# Start of Extract to read

**Motivation Problem:** Given a string $$S$$, find the longest sub string that occurs at least $$M$$ times.

**Brute Force method:** For every sub string $$X$$ of $$S$$, one can find all the occurrences of $$X$$ in $$S$$ by $$KMP$$. $$KMP$$ takes $$O(N)$$ time, so the total time for this brute force method will be $$O(N^3)$$.

**A faster solution using hashing:** We can binary search the length of the sub string. For a current length $$X$$ in the binary search, hash of every sub string of length $$X$$ can be found in $$O(N)$$ time. While doing this, the hashes can be stored in a dictionary, and when all sub strings of length $$X$$ are processed, the hash with maximum frequency is to be checked if it has frequency greater than equal to $$M$$. This takes $$O(N (log(N))^2)$$ time, where a log term comes due to maintaining the dictionary(map in C++).

**A solution using Suffix Array:**

A Suffix Array is a sorted array of suffixes of a string. Only the indices of suffixes are stored in the string instead of whole strings. For example: Suffix Array of **"banana"** would look like this:

$$5 \rightarrow $$ $$a$$

$$3 \rightarrow $$ $$ana$$

$$1 \rightarrow $$ $$anana$$

$$0 \rightarrow $$ $$banana$$

$$4 \rightarrow $$ $$na$$

$$2 \rightarrow $$ $$nana$$

One naive way to make the suffix array would be to store all suffixes in an array and sort them. If we use an $$O(N log(N))$$ comparison based sorting algorithm, then the total time to make the suffix array would be $$O(N^2 log N)$$, because string comparison takes $$O(N)$$ time. This is too slow for large strings.

Below is shown an $$O(N (log N)^2)$$ algorithm that constructs the suffix array. There is an $$O(N log N)$$ algorithm and even an $$O(N)$$ algorithm to construct suffix array, but in a programming contest environment, it is much easier to implement an $$O(N (log N)^2)$$ algorithm. Also the difference between an $$O(N (log N)^2)$$ and $$O(N log N)$$ algorithm is scarcely noticeable for strings up to length $$10^5$$.

# End of Extract to read
# Start of Supplied material

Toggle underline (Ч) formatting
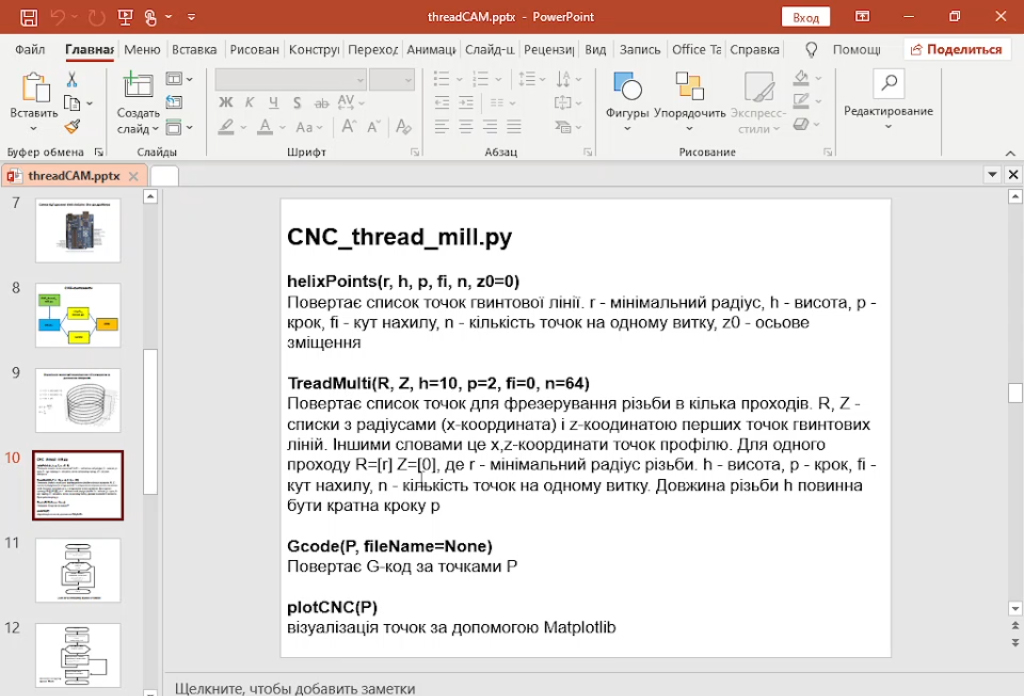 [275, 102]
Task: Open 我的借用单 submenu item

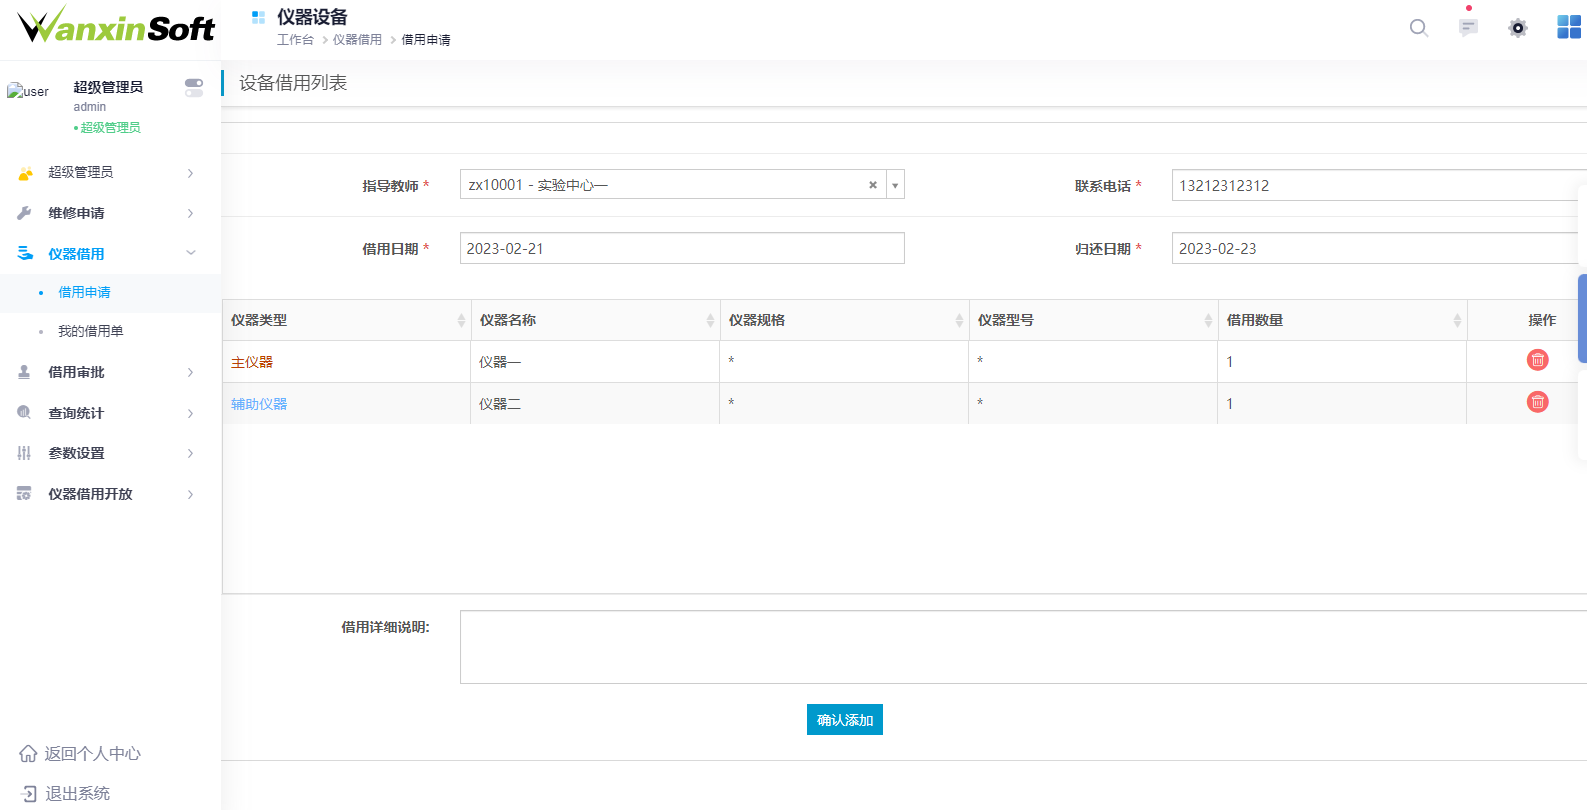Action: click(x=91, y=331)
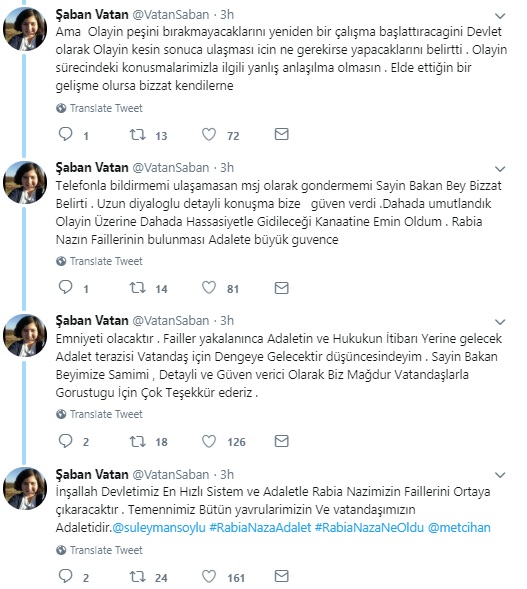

# End of Supplied material

What you need to do:
- a) Repeat the suffix array passage word for word, everything from "One naive way" down to "for large strings.".
- b) Answer these questions on the suffix array passage:
(i) What total running time does the brute force method take?
(ii) In the suffix array of "banana," which suffix goes with index 3?
(iii) For strings up to what length is the difference between the O(N (log N)^2) and O(N log N) algorithms scarcely noticeable?
The listing stands apart from the suffix array passage and is separate material.

Results of the exercise:
- a)
One naive way to make the suffix array would be to store all suffixes in an array and sort them. If we use an $$O(N log(N))$$ comparison based sorting algorithm, then the total time to make the suffix array would be $$O(N^2 log N)$$, because string comparison takes $$O(N)$$ time. This is too slow for large strings.

- b)
(i) O(N^3)
(ii) "ana"
(iii) Up to length 10^5